= 2007 in the environment =

This is a list of notable events relating to the environment in 2007. They relate to environmental law, conservation, environmentalism and environmental issues.

==Events==
- The IPCC Fourth Assessment Report is released
- The Baiji, a freshwater dolphin that lived in the Yangtze River in China is declared extinct. The population declined drastically as China became industrialized and made heavy use of the river for fishing, transportation, and hydroelectricity.
- The town of Wittenoom in Western Australia is disestablished due to asbestos contamination from past mining operations.
- Friends of the Earth run the Big Ask Campaign calling for a new climate change law in the United Kingdom and 15 other EU member states.

===January===
- The Cebu Declaration on East Asian Energy Security was signed. The signatories have agreed to promote energy security and find energy alternatives to conventional fuels.
- A $400 million plan was announced to clean up the Sydney Tar Ponds, a hazardous waste site on Cape Breton Island, Nova Scotia, Canada.

===March===
- The first Earth Hour was held on March 31.

===April===
- The great white sharks are given full protection in New Zealand waters.

===May===
- The International Whaling Commission meeting was held in Anchorage, Alaska in the United States.

===June===
- On World Environment Day (June 5), Dell Inc. CEO Michael Dell launched a corporate campaign called ReGeneration, of consumers committed to recycling, renewable energy, and broader environmental stewardship.

===July===
- The Climate Change and Emissions Management Amendment Act of the Canadian province of Alberta passed into law. It was the first law of its type to impose greenhouse gas cuts on large industrial facilities.

===September===
- The Sydney APEC Leaders' Declaration on Climate Change, Energy Security and Clean Development (Sydney Declaration) was adopted at APEC Australia 2007 on 8 September.

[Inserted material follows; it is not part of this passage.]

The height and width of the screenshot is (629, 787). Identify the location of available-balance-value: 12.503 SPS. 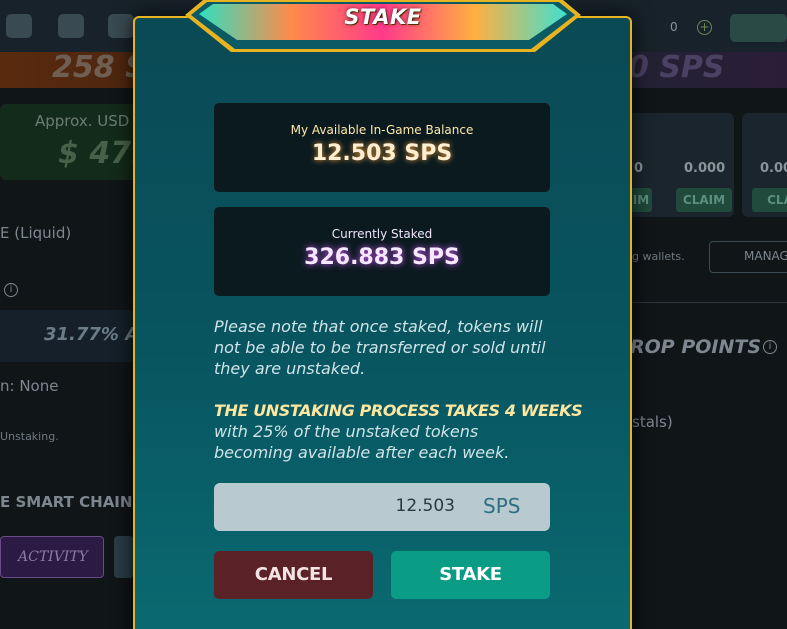
(382, 154).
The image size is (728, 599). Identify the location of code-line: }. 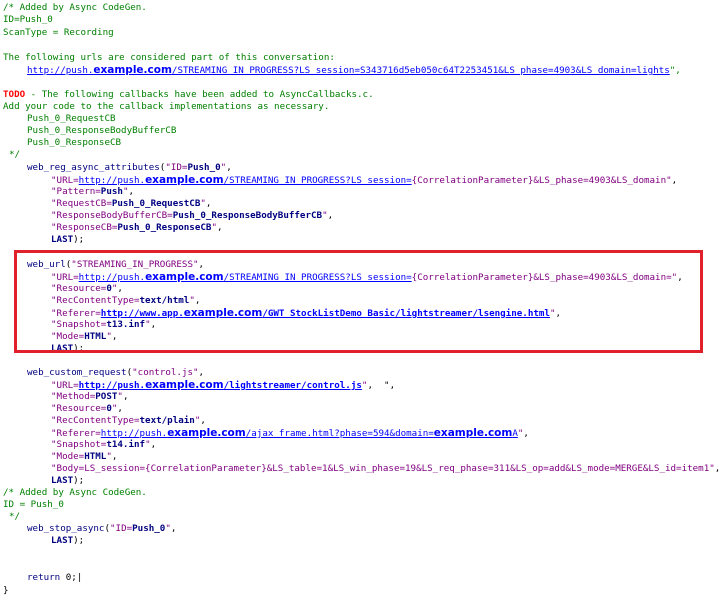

The agreement indicates the wish of signatories to work towards aspirational goals on energy efficiency per unit of GDP while encouraging forest cover in the region.

===November===
- The COSCO Busan oil spill occurred between San Francisco and Oakland, California in the United States.
- The hoax Journal for Geoclimatic Studies published a fabricated global warming study entitled, "Carbon dioxide production by benthic bacteria: the death of manmade global warming theory?"
- Business leaders of 150 global companies published the Bali Communiqué to world leaders calling for a comprehensive, legally binding United Nations framework to tackle climate change.
- The P8 Group meet for their first P8 summit. It brings together senior leaders from some of the world's largest public pension funds to develop actions relating to global issues and particularly climate change.

===December===
- The 2007 United Nations Climate Change Conference took place in Bali, Indonesia, between December 3 and December 15, 2007
- The participating nations at the 2007 United Nations Climate Change Conference adopted the Bali Road Map as a two-year process to finalizing a binding agreement in 2009 in Copenhagen.
- The MT Hebei Spirit oil spill occurred in South Korea.